HUNTERSVILLE – Because of approved funding by the City of Concord, the contract tower at Concord Regional Airport will remain open for two months.

The towers at Concord and Hickory Regional Airport were due to close on April 7. The Federal Aviation Administration announced March 22 it will close both airports’ control towers in addition to 147 other small airport control towers across the country due to federal budget cuts.

The closings come due to the federal government’s requirement that the Department of Transportation cut $1 billion from its budget.

Concord Regional Airport Aviation Director Rick Cloutier told the Herald Weekly the airports will still function, but pilots will now have to communicate with one another to ensure safe landings under visual flight rules.

Concord officials appealed the FAA's decision on March 13, but the appeal didn't buy the airport any time.
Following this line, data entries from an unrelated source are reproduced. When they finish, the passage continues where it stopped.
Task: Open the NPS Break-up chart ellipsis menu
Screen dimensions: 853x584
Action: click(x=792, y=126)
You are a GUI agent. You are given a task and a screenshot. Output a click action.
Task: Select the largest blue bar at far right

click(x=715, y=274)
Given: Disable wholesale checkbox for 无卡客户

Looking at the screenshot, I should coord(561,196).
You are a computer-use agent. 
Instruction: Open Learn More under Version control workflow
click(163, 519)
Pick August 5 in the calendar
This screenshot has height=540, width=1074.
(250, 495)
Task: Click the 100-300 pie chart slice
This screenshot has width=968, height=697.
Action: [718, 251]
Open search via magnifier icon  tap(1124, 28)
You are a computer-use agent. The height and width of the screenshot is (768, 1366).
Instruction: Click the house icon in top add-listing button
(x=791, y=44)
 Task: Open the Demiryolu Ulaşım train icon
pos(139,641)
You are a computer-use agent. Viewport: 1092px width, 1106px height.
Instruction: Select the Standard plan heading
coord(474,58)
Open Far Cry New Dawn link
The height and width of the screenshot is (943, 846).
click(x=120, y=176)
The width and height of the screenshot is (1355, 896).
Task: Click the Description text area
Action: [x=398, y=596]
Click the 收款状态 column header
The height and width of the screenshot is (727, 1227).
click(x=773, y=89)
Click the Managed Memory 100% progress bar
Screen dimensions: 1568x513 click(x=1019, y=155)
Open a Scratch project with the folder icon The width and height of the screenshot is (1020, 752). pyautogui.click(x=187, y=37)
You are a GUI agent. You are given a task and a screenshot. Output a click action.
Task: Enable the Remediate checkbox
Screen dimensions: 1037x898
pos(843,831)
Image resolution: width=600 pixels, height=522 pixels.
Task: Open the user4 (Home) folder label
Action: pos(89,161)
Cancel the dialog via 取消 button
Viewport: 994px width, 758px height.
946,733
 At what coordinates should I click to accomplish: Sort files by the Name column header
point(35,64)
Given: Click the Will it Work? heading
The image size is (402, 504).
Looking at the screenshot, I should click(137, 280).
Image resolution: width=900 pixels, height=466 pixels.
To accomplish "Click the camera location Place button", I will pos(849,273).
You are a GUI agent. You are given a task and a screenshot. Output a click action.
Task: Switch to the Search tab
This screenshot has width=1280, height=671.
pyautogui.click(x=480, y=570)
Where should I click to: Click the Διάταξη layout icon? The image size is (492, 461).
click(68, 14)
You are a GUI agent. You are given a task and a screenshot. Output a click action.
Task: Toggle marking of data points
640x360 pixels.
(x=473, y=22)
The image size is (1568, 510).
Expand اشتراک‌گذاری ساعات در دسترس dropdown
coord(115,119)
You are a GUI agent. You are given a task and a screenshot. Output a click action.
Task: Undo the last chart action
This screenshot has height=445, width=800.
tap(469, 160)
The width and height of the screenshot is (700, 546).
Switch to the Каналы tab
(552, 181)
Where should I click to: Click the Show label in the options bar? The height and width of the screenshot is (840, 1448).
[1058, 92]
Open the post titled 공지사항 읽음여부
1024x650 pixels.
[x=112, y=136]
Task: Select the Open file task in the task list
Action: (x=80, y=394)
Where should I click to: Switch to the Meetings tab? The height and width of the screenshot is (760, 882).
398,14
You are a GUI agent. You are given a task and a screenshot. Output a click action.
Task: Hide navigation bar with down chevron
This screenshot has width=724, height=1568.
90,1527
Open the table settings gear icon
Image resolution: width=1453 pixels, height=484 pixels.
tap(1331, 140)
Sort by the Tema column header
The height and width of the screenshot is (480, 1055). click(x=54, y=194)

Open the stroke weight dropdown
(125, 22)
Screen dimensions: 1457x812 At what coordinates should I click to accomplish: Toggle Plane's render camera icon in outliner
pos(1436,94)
Follwing the announcement on March 22, the City of Concord issued this statement:

"Representatives from our community who include airport customers, elected officials, and city staff made an intense effort to provide detailed information to the FAA which clearly indicates that the elimination of this funding source for the airport would be a detriment to our community and nation.  The City of Concord remains committed to providing the safest and best customer service at our airport to serve our customers and citizens while protecting as much as possible the economic benefits our region receives from Concord Regional.

Our airport will remain open with or without a tower. Concord City Council approved funding of our contract tower for two months in anticipation of the potential loss of federal funds. During the two-month period, an extensive analysis will be performed to determine the correct course of action."

The $85 billion in sequestration-related budget cuts, of which $637 million comes from the FAA, means Concord airport would see less traffic if the tower closed. 

The loss of the tower would do harm to the area’s NASCAR community, which has drivers and teams fly in from other tracks to get home to Lake Norman or to Charlotte Motor Speedway. Concord is a feeder airport for Charlotte-Douglas International Airport.

Cloutier said some planes, because of insurance risks, will have to land at Charlotte-Douglas – already the nation’s sixth-busiest airport, starting next month.